While IEA reduced its projected first quarter 2002 demand level, it raised its estimates of third and fourth quarter demand and lowered its estimates of supply from Organization for Economic Cooperation and Development countries.
Russian oil production for April was estimated to have been nearly unchanged from March level of 7.16 million b/d, a record high in the post-Soviet era. Meanwhile, Iraq's 30-day suspension of crude exports pulled down worldwide oil supply by 1.4 million b/d to 74.5 million b/d in April as output by the remaining 10 members of the Organization of Petroleum Exporting Countries was unchanged, according to IEA.

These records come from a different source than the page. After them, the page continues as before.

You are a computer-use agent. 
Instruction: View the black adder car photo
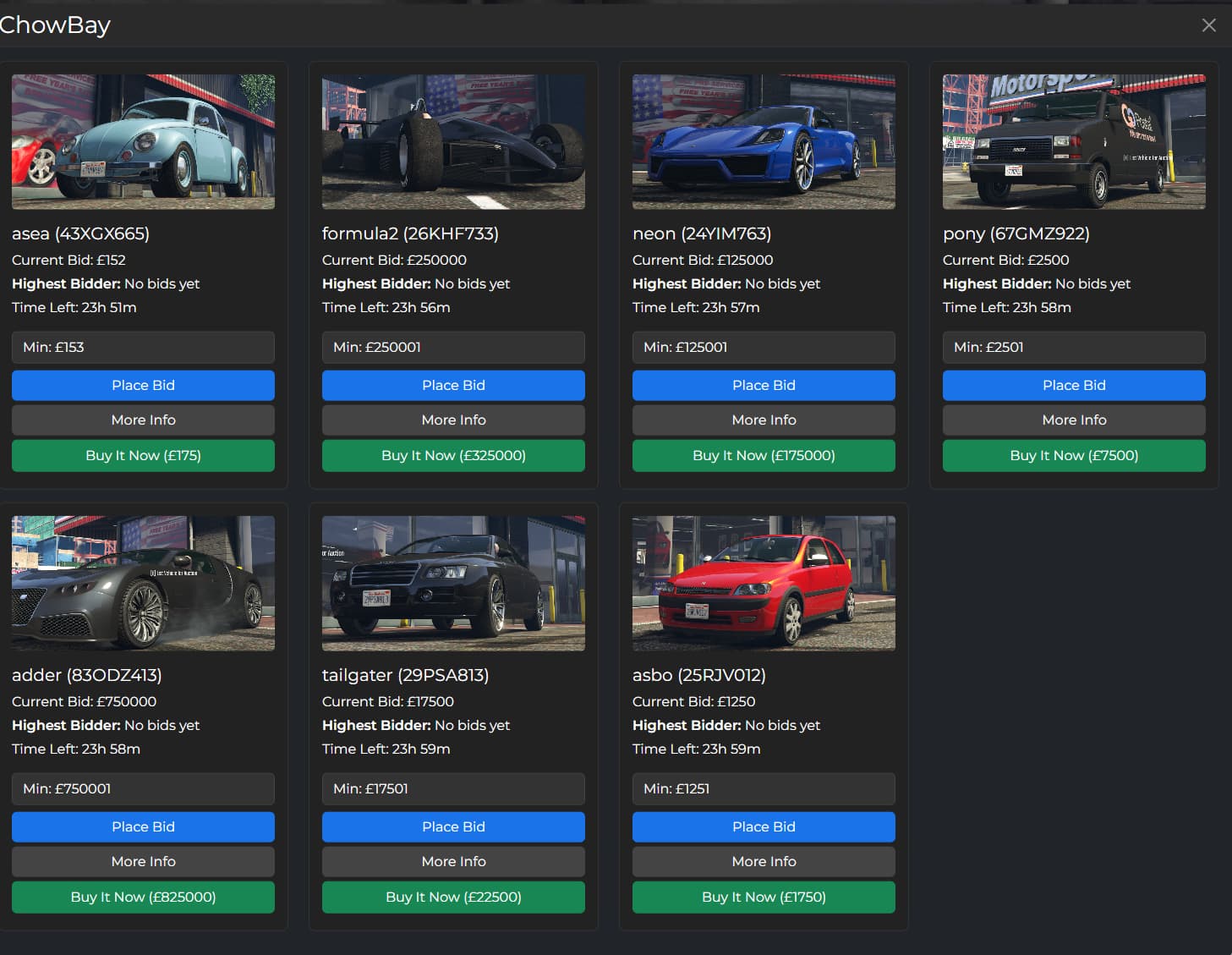click(x=142, y=583)
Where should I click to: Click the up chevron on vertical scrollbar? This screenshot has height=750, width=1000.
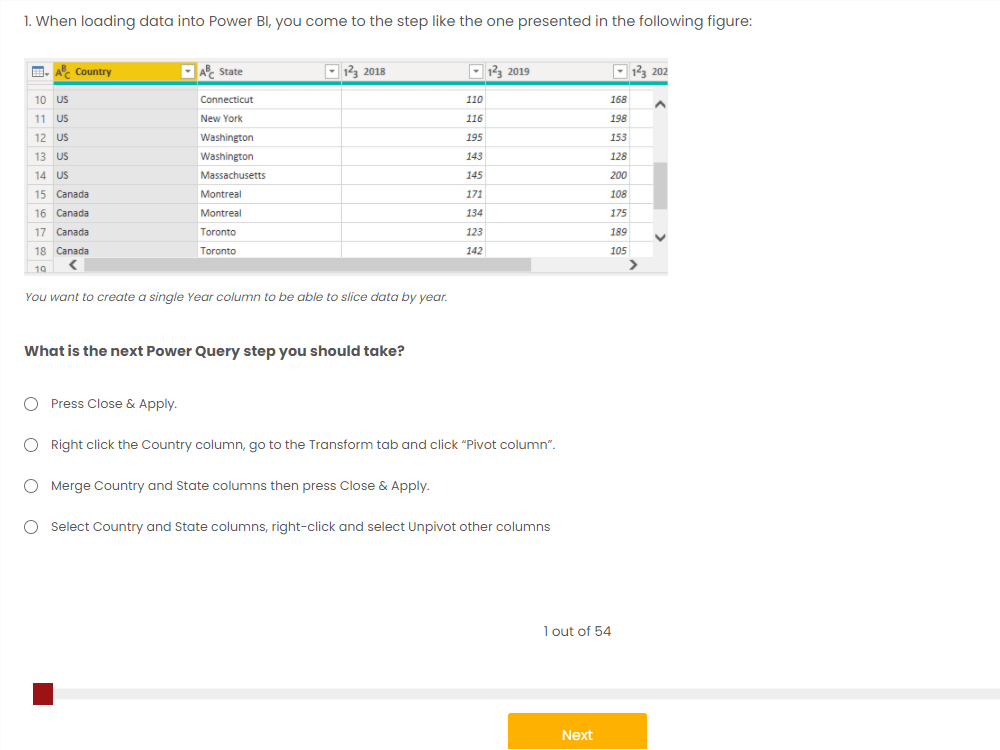pos(659,103)
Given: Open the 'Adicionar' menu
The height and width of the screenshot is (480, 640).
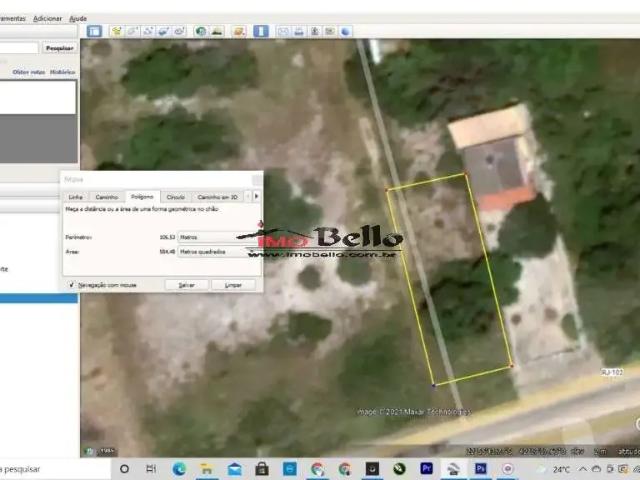Looking at the screenshot, I should (x=47, y=18).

During the first quarter of 2002, OPEC production was down 3.1 million b/d from a year earlier. Although non-OPEC production was up 1.5 million b/d for the same period, a large amount of crude was removed from the market. During that quarter, global oil demand contracted 900,000 b/d.
A small industry stockdraw—just 2 million b/d—in the first quarter left OECD industry oil stocks at the high end of their 5-year range, but if the global economy recovers as much as is expected this year, the market will quickly tighten.

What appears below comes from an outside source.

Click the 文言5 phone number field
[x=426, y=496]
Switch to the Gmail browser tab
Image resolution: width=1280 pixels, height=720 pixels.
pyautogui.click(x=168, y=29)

Stocks normally rise during the second and third quarters. However, should current producer output targets remain in effect on top of the recently lost Iraqi supply, IEA reckons that OECD industry stocks will trend toward the bottom of their 5-year average by the end of the third quarter. An extension of current production cuts into the fourth quarter would further erode stocks.
IEA warned that a repeat of the events of 1999, when OECD industry stocks plunged 230 million bbl in less than 2 quarters, is a real possibility. "In 1999, markets demonstrated that they can turn quickly, contributing to extreme price volatility and instability. Producers will need to make timely decisions to meet market demands," officials said.
The agency estimated that average 2002 global oil product demand will be 76.44 million b/d. This is up 20,000 b/d from previous estimates, although a 30,000 b/d simultaneous upward revision to 2001 demand slightly lowers demand growth to 420,000 b/d for this year.
Oil demand and the economy seem to be moving in opposite directions. While US GDP increased 5.8% in the first quarter, preliminary estimates indicate that oil demand contracted 3.2% as warm weather weakened March deliveries. In France, consumer spending increased in March at its strongest rate in 8 months, while oil demand plummeted.
IEA noted that is common for oil demand to lag the economy by several months when the latter experiences rapid acceleration. Most indicators point to a slow recovery in oil demand this year. "Even US GDP appears to have expanded at a subdued pace if government and military spending and the rebuilding of inventories depleted during last year's recession are stripped out," EIA officials said.